# WHAT THE EXERCISE ASKS:
Nothing but the lines from the one containing "Open the Category dropdown" through the one containing "Task: Click the VS Code for Web button", both included, should be given again, each exactly as written below.

== DATA SUPPLIED ==

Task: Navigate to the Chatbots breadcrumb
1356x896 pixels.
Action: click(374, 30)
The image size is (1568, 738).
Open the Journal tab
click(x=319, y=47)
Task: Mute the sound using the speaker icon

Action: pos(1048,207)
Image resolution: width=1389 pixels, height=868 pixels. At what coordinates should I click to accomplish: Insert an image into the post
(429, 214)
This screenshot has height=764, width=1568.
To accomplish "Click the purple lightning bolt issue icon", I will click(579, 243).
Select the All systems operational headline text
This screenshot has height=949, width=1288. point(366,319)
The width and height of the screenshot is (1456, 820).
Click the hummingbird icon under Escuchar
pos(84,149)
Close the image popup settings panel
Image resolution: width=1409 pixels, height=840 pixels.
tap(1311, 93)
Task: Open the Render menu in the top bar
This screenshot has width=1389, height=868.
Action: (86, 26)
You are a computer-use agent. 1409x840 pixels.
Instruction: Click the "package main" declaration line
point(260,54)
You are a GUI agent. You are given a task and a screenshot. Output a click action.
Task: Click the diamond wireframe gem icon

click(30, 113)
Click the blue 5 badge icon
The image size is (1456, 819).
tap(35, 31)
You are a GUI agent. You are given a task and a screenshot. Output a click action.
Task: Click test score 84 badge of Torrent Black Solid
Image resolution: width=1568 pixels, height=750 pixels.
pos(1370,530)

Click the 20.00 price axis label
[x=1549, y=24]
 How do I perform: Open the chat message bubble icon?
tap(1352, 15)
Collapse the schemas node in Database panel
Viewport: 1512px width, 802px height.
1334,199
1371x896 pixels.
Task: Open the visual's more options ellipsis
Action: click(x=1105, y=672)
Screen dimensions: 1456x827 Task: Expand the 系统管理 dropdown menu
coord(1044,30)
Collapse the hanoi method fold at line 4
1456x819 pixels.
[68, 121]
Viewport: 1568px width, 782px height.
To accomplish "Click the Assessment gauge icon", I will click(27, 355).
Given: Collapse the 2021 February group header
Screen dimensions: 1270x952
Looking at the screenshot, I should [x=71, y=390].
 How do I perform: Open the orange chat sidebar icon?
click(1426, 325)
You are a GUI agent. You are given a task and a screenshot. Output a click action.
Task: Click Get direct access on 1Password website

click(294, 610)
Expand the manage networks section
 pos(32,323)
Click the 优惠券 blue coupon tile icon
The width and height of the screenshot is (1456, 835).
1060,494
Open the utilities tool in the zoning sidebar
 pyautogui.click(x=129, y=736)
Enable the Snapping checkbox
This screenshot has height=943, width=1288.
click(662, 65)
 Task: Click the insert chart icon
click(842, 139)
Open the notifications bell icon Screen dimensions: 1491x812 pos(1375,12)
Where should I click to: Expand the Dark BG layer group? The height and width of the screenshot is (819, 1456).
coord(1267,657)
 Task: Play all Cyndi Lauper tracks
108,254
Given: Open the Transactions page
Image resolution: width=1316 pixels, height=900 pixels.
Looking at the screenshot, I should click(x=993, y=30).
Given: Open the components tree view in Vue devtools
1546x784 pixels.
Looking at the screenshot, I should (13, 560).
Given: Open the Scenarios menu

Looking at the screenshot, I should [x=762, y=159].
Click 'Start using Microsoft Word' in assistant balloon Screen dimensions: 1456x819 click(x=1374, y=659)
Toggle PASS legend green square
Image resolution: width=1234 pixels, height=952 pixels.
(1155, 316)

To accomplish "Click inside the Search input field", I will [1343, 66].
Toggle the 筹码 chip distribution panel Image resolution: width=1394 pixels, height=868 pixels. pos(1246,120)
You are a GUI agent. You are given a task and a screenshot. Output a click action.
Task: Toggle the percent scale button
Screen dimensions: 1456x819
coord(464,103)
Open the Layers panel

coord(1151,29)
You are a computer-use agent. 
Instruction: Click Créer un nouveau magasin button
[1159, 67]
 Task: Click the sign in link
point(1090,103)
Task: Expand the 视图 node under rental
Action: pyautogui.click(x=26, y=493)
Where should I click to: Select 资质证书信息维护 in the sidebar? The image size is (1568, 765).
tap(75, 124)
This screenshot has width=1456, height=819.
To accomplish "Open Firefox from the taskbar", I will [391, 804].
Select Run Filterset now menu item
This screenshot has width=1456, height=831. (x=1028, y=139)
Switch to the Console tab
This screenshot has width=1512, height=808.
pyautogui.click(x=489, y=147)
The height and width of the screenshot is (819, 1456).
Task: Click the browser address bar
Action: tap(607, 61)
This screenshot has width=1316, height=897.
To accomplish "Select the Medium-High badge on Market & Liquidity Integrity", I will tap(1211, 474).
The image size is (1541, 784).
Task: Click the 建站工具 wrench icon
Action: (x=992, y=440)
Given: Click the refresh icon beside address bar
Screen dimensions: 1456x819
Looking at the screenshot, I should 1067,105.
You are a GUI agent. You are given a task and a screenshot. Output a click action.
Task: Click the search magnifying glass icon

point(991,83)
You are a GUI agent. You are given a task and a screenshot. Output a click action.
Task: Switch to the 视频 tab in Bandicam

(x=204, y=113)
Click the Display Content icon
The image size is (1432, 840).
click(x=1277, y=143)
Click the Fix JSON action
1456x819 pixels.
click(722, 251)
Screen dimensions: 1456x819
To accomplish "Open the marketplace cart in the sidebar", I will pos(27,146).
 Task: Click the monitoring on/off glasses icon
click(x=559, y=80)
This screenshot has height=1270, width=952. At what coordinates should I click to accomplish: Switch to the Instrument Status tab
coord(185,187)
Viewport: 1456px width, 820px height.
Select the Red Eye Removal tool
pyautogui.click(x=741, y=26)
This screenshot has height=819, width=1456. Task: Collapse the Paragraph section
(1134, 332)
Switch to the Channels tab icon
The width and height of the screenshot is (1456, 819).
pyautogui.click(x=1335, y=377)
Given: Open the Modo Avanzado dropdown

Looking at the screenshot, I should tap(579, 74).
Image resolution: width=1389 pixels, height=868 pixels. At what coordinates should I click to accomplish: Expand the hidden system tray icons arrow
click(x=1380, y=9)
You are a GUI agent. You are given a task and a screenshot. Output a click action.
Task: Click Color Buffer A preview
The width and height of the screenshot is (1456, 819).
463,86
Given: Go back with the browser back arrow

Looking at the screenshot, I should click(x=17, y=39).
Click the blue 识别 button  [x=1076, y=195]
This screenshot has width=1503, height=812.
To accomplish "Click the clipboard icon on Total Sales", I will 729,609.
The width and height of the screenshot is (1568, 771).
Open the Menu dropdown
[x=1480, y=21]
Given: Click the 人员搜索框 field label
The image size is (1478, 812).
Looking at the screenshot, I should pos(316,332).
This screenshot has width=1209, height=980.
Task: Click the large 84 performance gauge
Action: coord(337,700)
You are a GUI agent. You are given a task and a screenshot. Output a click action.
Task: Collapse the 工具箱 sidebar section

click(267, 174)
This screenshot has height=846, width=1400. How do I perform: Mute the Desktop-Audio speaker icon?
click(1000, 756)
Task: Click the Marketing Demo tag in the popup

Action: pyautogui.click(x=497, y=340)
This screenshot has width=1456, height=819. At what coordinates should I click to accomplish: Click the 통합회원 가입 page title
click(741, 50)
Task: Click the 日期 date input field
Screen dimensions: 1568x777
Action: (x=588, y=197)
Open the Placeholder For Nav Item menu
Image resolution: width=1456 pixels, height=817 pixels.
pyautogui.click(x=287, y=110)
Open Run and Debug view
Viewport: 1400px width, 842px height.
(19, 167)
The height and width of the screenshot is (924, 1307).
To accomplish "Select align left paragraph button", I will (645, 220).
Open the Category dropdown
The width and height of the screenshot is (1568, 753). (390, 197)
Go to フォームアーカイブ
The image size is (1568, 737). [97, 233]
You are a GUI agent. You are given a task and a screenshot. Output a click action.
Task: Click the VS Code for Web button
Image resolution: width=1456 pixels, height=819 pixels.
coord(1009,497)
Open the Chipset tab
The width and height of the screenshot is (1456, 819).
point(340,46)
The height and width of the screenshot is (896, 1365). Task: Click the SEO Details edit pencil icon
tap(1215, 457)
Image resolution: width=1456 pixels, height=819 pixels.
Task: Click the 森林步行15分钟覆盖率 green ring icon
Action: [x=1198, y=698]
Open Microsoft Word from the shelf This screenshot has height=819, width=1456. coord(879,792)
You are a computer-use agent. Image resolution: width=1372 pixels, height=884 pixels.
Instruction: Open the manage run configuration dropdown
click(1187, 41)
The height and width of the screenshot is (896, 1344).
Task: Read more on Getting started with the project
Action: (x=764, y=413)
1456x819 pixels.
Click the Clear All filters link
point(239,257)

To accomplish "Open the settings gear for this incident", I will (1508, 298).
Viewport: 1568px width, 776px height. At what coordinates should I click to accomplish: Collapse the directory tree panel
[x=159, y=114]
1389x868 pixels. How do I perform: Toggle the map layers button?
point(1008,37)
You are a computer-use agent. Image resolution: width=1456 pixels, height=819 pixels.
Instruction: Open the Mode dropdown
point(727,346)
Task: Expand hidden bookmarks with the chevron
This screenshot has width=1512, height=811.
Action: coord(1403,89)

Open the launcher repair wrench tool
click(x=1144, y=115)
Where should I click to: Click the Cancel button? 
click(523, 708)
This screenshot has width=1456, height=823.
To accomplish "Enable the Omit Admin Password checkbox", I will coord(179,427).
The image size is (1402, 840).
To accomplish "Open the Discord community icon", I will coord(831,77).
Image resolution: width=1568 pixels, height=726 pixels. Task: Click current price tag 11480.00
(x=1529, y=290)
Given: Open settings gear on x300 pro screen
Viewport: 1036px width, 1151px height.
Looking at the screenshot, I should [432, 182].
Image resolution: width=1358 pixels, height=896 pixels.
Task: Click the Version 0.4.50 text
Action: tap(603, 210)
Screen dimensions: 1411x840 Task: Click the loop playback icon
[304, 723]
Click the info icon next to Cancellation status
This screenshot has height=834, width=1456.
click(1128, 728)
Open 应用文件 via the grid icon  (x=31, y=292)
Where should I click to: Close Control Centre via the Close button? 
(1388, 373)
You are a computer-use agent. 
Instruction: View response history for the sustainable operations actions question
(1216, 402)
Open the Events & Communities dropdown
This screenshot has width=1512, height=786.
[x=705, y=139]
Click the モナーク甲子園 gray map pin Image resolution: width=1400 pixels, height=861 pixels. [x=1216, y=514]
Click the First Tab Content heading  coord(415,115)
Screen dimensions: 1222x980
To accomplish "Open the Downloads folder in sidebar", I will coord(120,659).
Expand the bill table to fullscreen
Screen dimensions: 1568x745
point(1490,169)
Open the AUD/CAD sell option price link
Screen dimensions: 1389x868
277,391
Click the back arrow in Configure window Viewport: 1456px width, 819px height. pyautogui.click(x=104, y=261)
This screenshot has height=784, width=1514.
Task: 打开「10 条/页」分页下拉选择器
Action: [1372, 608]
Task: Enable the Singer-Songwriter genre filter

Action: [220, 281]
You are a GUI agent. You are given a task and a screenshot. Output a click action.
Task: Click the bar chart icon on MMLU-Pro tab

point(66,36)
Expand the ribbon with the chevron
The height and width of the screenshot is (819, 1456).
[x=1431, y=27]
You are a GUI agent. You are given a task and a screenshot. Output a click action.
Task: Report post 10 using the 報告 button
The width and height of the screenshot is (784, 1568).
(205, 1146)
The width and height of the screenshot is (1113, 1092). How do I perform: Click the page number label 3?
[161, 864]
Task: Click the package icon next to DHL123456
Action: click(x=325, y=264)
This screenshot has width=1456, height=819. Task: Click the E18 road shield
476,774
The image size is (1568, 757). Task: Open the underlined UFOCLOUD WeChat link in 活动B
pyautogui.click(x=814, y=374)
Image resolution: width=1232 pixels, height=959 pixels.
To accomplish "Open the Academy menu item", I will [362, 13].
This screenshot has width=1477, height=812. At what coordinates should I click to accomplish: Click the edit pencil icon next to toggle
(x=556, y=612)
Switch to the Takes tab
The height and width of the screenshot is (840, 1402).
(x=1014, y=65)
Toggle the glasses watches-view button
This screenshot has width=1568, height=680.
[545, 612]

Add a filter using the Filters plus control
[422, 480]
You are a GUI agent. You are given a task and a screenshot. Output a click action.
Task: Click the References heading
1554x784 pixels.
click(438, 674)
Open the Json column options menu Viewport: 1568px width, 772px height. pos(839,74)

===

# RESULT:
Open the Category dropdown
The width and height of the screenshot is (1568, 753). (390, 197)
Go to フォームアーカイブ
The image size is (1568, 737). [97, 233]
You are a GUI agent. You are given a task and a screenshot. Output a click action.
Task: Click the VS Code for Web button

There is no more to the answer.